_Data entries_
_____
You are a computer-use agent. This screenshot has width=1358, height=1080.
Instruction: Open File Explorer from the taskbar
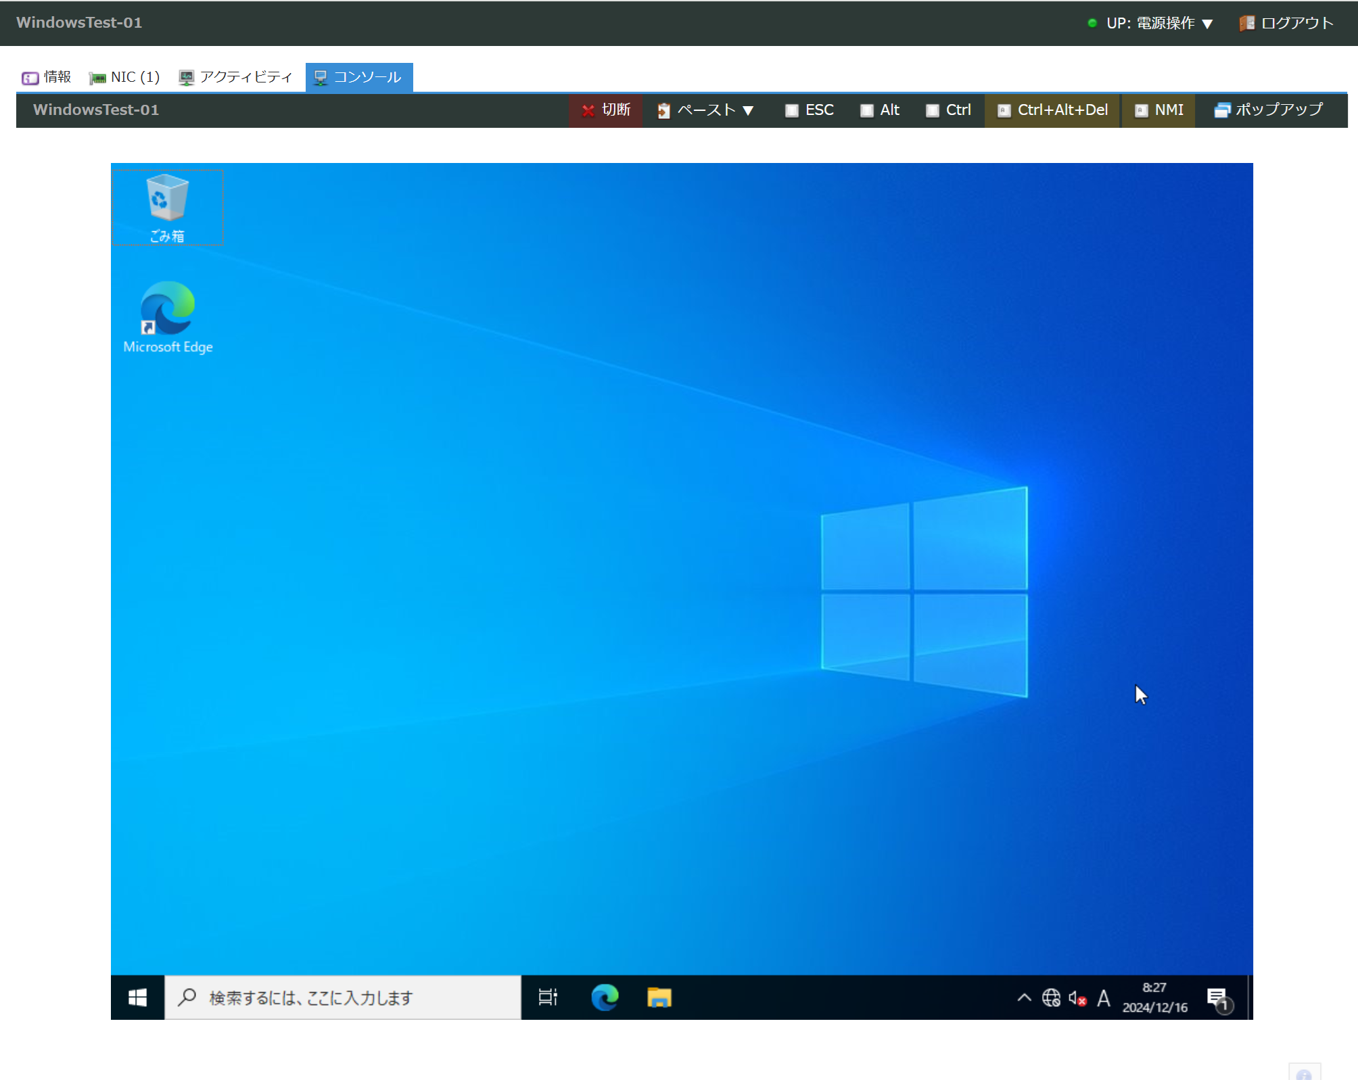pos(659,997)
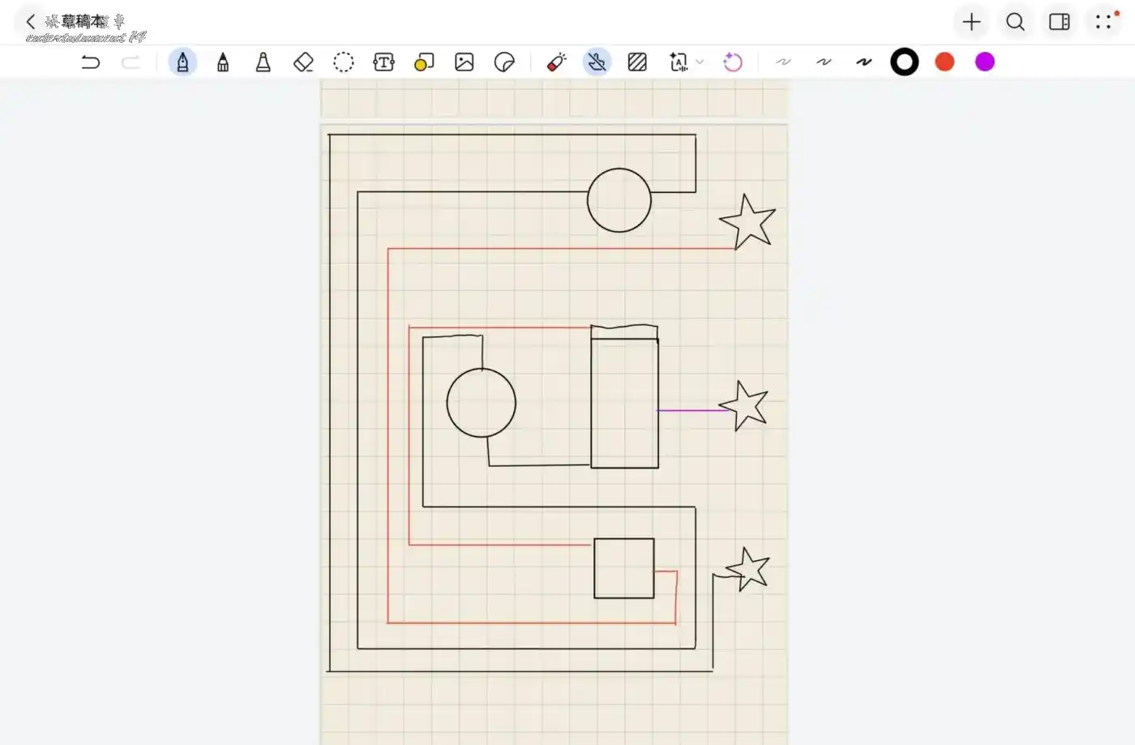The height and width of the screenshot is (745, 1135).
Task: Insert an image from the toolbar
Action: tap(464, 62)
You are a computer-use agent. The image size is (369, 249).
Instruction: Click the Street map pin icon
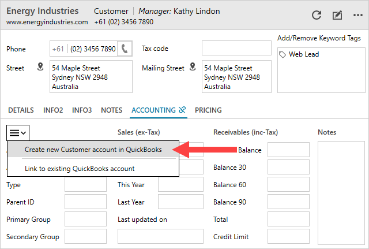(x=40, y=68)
_____
Can you reproduce every line of the data above word for word, omitting the pictures?

You are a computer-use agent. This screenshot has width=1358, height=1080.
Instruction: Open File Explorer from the taskbar
pos(659,997)
The height and width of the screenshot is (745, 1135).
Task: Insert an image from the toolbar
Action: tap(464, 62)
You are a computer-use agent. The image size is (369, 249).
Instruction: Click the Street map pin icon
(x=40, y=68)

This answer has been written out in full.